June 11, 1930 – The program is pre-empted by City Hall reception for President-elect of Brazil
June 18, 1930 – Herbert Seligmann – “A Race Relations Conference”
Herbert J. Seligmann (1891-1984) was the NAACP’s first full-time publicity director, serving the organization in that capacity from 1919-1932. Seligmann had been a journalist and civil rights activist. His first book, published shortly after joining the NAACP, was The Negro Faces America, a progressive analysis of race relations in the United States. The talk he gave over WNYC in 1930 was in reference to the NAACP’s twenty-first annual conference in Springfield, Massachusetts.
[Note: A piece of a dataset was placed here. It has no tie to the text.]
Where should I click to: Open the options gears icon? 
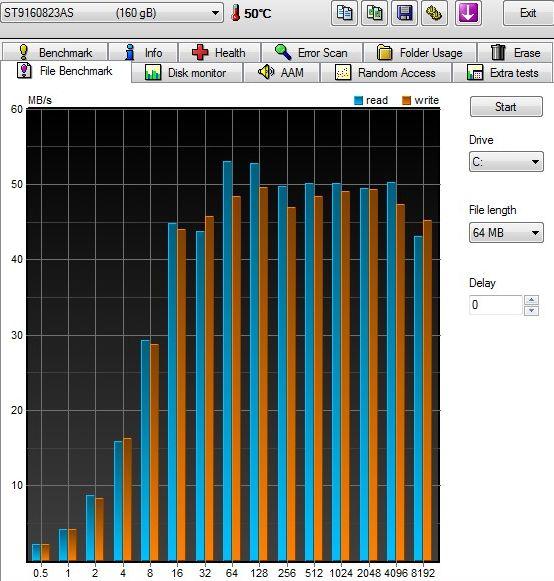(434, 13)
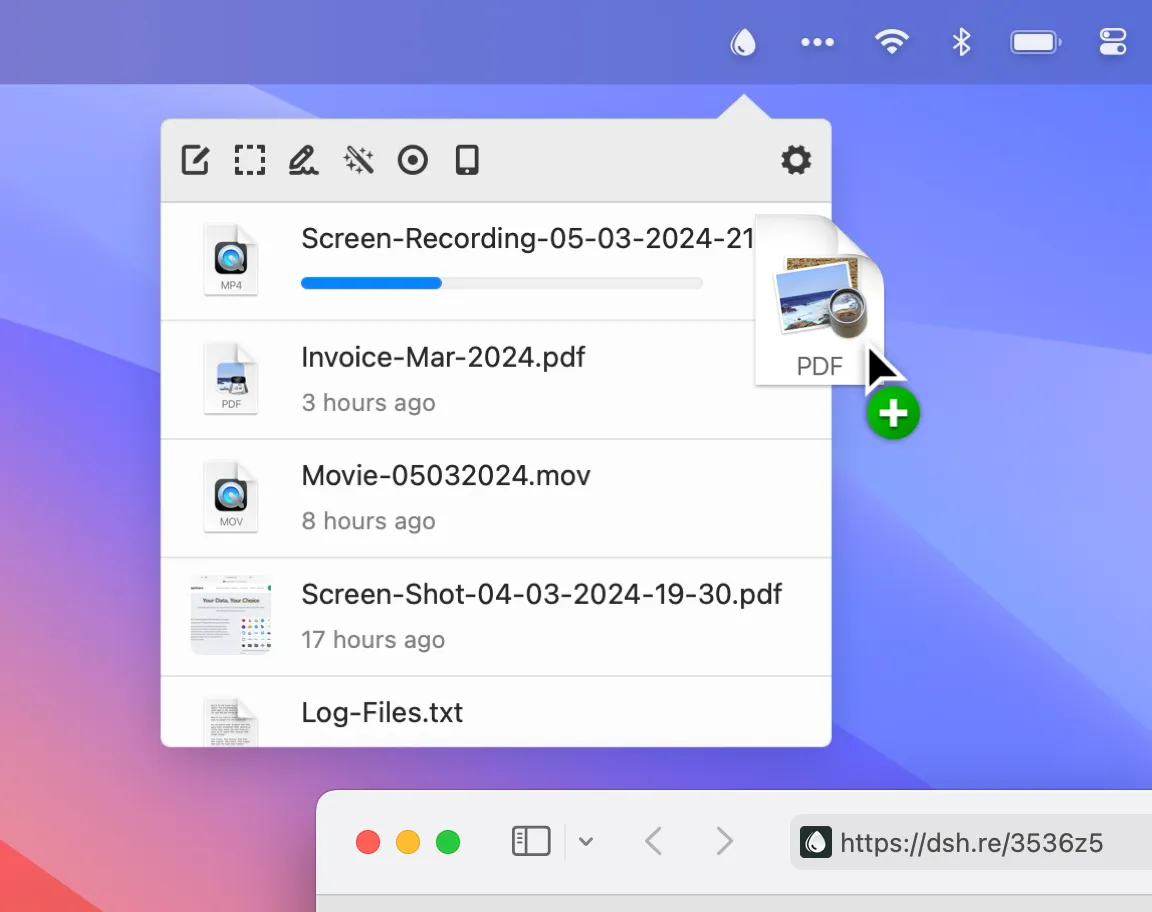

June 25, 1930 – Rev. Emanuel Bolden on “The Rule of Justice in Human Society”
July 1, 1930 – Interracial Race Relations – Field Secretary
July 9, 1930- Charles Allison on “The Negro and Crime”
July 16, 1930 – William Andrews on “The Negro as a Social Unit in New York”
William T. Andrews was a ‘special legal assistant’ at the NAACP in 1930. He would later be a Vice President of the organization.